**Source data**
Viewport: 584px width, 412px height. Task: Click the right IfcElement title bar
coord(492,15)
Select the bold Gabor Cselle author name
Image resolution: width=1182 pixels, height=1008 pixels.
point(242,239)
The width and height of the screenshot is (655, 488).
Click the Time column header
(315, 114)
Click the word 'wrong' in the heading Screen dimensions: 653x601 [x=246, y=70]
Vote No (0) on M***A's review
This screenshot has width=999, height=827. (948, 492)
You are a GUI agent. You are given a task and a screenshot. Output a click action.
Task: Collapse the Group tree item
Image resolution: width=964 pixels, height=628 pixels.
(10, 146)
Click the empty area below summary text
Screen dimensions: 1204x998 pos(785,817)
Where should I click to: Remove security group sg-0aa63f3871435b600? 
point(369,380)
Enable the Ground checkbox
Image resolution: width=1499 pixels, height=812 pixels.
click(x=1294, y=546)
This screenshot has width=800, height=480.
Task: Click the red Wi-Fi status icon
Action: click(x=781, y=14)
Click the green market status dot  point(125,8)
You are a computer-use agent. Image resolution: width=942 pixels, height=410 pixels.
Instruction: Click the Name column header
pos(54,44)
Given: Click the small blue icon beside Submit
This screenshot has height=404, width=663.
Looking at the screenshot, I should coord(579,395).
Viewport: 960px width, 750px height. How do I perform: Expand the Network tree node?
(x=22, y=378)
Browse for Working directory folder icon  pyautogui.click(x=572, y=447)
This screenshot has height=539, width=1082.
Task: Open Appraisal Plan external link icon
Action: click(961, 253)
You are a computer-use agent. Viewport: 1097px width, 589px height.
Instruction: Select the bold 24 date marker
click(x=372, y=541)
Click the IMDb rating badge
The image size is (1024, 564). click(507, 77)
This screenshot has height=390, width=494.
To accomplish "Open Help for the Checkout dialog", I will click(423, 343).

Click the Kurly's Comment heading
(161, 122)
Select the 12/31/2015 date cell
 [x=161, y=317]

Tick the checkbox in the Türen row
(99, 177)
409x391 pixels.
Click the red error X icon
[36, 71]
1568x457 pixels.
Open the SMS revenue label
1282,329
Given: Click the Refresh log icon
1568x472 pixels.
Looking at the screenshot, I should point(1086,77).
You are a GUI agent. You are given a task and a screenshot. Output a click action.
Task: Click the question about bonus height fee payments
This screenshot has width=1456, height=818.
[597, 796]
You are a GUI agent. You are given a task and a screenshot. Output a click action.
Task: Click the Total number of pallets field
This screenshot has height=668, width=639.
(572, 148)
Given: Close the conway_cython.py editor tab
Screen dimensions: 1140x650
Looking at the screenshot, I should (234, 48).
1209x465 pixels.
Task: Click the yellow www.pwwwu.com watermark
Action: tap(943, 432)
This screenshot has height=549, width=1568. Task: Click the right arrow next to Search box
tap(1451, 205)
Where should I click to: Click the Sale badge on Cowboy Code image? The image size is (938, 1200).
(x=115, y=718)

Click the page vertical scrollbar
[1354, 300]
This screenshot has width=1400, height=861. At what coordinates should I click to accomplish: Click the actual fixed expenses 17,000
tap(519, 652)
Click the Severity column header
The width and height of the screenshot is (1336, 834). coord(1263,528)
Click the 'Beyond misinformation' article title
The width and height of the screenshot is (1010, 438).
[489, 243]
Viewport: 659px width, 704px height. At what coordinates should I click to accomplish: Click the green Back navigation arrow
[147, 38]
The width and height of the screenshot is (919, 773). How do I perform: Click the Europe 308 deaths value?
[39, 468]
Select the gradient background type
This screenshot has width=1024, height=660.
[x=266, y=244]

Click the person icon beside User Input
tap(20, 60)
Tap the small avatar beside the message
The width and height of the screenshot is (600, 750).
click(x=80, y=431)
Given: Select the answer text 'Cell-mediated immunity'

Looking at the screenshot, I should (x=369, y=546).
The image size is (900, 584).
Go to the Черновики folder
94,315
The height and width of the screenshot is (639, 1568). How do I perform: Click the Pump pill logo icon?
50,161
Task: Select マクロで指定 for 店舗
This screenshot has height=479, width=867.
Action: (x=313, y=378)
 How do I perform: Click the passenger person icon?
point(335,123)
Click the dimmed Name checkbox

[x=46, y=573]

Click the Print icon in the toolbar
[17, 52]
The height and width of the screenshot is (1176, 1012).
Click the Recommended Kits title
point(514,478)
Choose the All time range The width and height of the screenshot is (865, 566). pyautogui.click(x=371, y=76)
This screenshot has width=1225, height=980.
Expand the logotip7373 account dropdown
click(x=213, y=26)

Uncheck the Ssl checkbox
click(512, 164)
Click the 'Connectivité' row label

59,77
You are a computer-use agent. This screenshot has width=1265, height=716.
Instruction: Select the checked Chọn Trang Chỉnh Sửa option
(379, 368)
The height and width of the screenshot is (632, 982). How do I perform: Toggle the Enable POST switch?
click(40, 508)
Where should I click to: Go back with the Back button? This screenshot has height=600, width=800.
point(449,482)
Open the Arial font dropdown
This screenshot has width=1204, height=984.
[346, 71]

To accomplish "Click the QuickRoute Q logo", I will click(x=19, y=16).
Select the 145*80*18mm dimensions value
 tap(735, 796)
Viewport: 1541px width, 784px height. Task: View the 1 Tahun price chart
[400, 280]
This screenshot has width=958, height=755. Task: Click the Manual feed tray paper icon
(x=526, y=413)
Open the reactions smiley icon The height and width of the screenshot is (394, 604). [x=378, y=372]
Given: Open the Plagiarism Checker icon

**Instructions for the task**
Give the entries again exactly, every one.

**Response for this exercise**
Viewport: 584px width, 412px height. Task: Click the right IfcElement title bar
coord(492,15)
Select the bold Gabor Cselle author name
Image resolution: width=1182 pixels, height=1008 pixels.
point(242,239)
The width and height of the screenshot is (655, 488).
Click the Time column header
(315, 114)
Click the word 'wrong' in the heading Screen dimensions: 653x601 [x=246, y=70]
Vote No (0) on M***A's review
This screenshot has width=999, height=827. (948, 492)
You are a GUI agent. You are given a task and a screenshot. Output a click action.
Task: Collapse the Group tree item
Image resolution: width=964 pixels, height=628 pixels.
(10, 146)
Click the empty area below summary text
Screen dimensions: 1204x998 pos(785,817)
Where should I click to: Remove security group sg-0aa63f3871435b600? 
point(369,380)
Enable the Ground checkbox
Image resolution: width=1499 pixels, height=812 pixels.
click(x=1294, y=546)
This screenshot has width=800, height=480.
Task: Click the red Wi-Fi status icon
Action: click(x=781, y=14)
Click the green market status dot  point(125,8)
You are a computer-use agent. Image resolution: width=942 pixels, height=410 pixels.
Instruction: Click the Name column header
pos(54,44)
Given: Click the small blue icon beside Submit
This screenshot has height=404, width=663.
Looking at the screenshot, I should coord(579,395).
Viewport: 960px width, 750px height. How do I perform: Expand the Network tree node?
(x=22, y=378)
Browse for Working directory folder icon  pyautogui.click(x=572, y=447)
This screenshot has height=539, width=1082.
Task: Open Appraisal Plan external link icon
Action: click(961, 253)
You are a computer-use agent. Viewport: 1097px width, 589px height.
Instruction: Select the bold 24 date marker
click(x=372, y=541)
Click the IMDb rating badge
The image size is (1024, 564). click(507, 77)
This screenshot has height=390, width=494.
To accomplish "Open Help for the Checkout dialog", I will click(423, 343).

Click the Kurly's Comment heading
(161, 122)
Select the 12/31/2015 date cell
 [x=161, y=317]

Tick the checkbox in the Türen row
(99, 177)
409x391 pixels.
Click the red error X icon
[36, 71]
1568x457 pixels.
Open the SMS revenue label
1282,329
Given: Click the Refresh log icon
1568x472 pixels.
Looking at the screenshot, I should point(1086,77).
You are a GUI agent. You are given a task and a screenshot. Output a click action.
Task: Click the question about bonus height fee payments
This screenshot has width=1456, height=818.
[597, 796]
You are a GUI agent. You are given a task and a screenshot. Output a click action.
Task: Click the Total number of pallets field
This screenshot has height=668, width=639.
(572, 148)
Given: Close the conway_cython.py editor tab
Screen dimensions: 1140x650
Looking at the screenshot, I should (234, 48).
1209x465 pixels.
Task: Click the yellow www.pwwwu.com watermark
Action: tap(943, 432)
This screenshot has height=549, width=1568. Task: Click the right arrow next to Search box
tap(1451, 205)
Where should I click to: Click the Sale badge on Cowboy Code image? The image size is (938, 1200).
(x=115, y=718)

Click the page vertical scrollbar
[1354, 300]
This screenshot has width=1400, height=861. At what coordinates should I click to accomplish: Click the actual fixed expenses 17,000
tap(519, 652)
Click the Severity column header
The width and height of the screenshot is (1336, 834). coord(1263,528)
Click the 'Beyond misinformation' article title
The width and height of the screenshot is (1010, 438).
[489, 243]
Viewport: 659px width, 704px height. At what coordinates should I click to accomplish: Click the green Back navigation arrow
[147, 38]
The width and height of the screenshot is (919, 773). How do I perform: Click the Europe 308 deaths value?
[39, 468]
Select the gradient background type
This screenshot has width=1024, height=660.
[x=266, y=244]

Click the person icon beside User Input
tap(20, 60)
Tap the small avatar beside the message
The width and height of the screenshot is (600, 750).
click(x=80, y=431)
Given: Select the answer text 'Cell-mediated immunity'

Looking at the screenshot, I should (x=369, y=546).
The image size is (900, 584).
Go to the Черновики folder
94,315
The height and width of the screenshot is (639, 1568). How do I perform: Click the Pump pill logo icon?
50,161
Task: Select マクロで指定 for 店舗
This screenshot has height=479, width=867.
Action: (x=313, y=378)
 How do I perform: Click the passenger person icon?
point(335,123)
Click the dimmed Name checkbox

[x=46, y=573]

Click the Print icon in the toolbar
[17, 52]
The height and width of the screenshot is (1176, 1012).
Click the Recommended Kits title
point(514,478)
Choose the All time range The width and height of the screenshot is (865, 566). pyautogui.click(x=371, y=76)
This screenshot has width=1225, height=980.
Expand the logotip7373 account dropdown
click(x=213, y=26)

Uncheck the Ssl checkbox
click(512, 164)
Click the 'Connectivité' row label

59,77
You are a computer-use agent. This screenshot has width=1265, height=716.
Instruction: Select the checked Chọn Trang Chỉnh Sửa option
(379, 368)
The height and width of the screenshot is (632, 982). How do I perform: Toggle the Enable POST switch?
click(40, 508)
Where should I click to: Go back with the Back button? This screenshot has height=600, width=800.
point(449,482)
Open the Arial font dropdown
This screenshot has width=1204, height=984.
[346, 71]

To accomplish "Click the QuickRoute Q logo", I will click(x=19, y=16).
Select the 145*80*18mm dimensions value
 tap(735, 796)
Viewport: 1541px width, 784px height. Task: View the 1 Tahun price chart
[400, 280]
This screenshot has width=958, height=755. Task: Click the Manual feed tray paper icon
(x=526, y=413)
Open the reactions smiley icon The height and width of the screenshot is (394, 604). [x=378, y=372]
Given: Open the Plagiarism Checker icon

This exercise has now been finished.